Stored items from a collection
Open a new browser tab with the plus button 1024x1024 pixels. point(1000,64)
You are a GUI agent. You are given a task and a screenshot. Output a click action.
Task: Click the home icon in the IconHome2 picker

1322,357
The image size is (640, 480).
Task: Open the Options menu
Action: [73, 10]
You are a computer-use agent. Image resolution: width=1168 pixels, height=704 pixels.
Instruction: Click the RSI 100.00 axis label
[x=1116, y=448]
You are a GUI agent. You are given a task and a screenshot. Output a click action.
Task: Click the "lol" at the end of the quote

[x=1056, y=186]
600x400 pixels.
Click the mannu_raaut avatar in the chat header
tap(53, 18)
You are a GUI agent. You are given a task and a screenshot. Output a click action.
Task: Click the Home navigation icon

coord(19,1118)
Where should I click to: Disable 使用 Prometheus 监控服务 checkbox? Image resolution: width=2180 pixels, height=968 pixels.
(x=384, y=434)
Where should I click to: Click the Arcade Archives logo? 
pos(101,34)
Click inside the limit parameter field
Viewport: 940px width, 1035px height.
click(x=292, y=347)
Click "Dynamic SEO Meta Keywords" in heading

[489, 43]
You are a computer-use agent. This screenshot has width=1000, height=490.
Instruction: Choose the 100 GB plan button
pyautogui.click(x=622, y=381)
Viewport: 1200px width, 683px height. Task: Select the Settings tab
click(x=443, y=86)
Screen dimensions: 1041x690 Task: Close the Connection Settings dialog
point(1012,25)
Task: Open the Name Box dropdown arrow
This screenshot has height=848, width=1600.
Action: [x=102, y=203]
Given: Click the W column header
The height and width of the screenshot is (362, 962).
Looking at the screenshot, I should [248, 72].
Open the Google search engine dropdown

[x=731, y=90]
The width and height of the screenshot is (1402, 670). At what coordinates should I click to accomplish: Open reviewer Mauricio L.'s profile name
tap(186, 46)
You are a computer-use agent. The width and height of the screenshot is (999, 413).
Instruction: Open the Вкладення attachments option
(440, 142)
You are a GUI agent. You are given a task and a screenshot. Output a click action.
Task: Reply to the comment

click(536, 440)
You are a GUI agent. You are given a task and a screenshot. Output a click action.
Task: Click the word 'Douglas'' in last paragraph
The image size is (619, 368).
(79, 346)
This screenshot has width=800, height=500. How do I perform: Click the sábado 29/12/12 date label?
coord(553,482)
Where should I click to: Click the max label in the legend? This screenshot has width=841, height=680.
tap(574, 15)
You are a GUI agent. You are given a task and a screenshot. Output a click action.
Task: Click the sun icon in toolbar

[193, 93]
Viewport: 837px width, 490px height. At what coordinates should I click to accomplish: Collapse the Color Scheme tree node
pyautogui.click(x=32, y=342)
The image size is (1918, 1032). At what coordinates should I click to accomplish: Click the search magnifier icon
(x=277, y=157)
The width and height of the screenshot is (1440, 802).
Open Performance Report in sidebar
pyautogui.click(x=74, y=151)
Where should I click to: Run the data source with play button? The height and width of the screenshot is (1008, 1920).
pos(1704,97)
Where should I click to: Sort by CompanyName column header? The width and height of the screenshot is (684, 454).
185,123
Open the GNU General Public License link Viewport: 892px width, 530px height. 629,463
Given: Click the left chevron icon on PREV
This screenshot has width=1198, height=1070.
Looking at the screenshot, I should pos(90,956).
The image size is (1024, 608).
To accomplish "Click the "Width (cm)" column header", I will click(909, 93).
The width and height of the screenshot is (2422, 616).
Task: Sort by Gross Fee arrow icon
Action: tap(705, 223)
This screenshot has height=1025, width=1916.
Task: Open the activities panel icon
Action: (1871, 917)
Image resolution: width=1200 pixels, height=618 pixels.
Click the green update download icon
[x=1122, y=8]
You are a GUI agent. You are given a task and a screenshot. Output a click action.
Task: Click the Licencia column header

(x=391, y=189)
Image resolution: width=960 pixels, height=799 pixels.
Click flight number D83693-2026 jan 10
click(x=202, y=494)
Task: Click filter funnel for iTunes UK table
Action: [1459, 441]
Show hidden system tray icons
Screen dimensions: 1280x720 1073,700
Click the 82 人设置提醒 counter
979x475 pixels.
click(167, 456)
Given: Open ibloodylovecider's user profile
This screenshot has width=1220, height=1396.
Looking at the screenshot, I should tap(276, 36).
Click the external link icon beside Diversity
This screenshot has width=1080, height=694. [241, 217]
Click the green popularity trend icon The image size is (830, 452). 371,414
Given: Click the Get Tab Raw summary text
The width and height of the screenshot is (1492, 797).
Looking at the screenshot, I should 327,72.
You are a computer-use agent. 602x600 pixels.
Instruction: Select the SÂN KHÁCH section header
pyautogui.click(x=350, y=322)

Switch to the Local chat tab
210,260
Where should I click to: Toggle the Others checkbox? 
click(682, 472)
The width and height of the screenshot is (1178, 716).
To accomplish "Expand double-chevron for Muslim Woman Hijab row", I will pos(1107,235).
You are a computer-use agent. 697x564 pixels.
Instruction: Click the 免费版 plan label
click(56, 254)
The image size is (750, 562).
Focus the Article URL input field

= Problem to solve =
All lines above from the line with "Screen dimensions: 1041x690" through the line with "Given: Click the W column header", both included, are to be set down exactly, with nothing else.

= Response to the exercise =
Screen dimensions: 1041x690 Task: Close the Connection Settings dialog
point(1012,25)
Task: Open the Name Box dropdown arrow
This screenshot has height=848, width=1600.
Action: [x=102, y=203]
Given: Click the W column header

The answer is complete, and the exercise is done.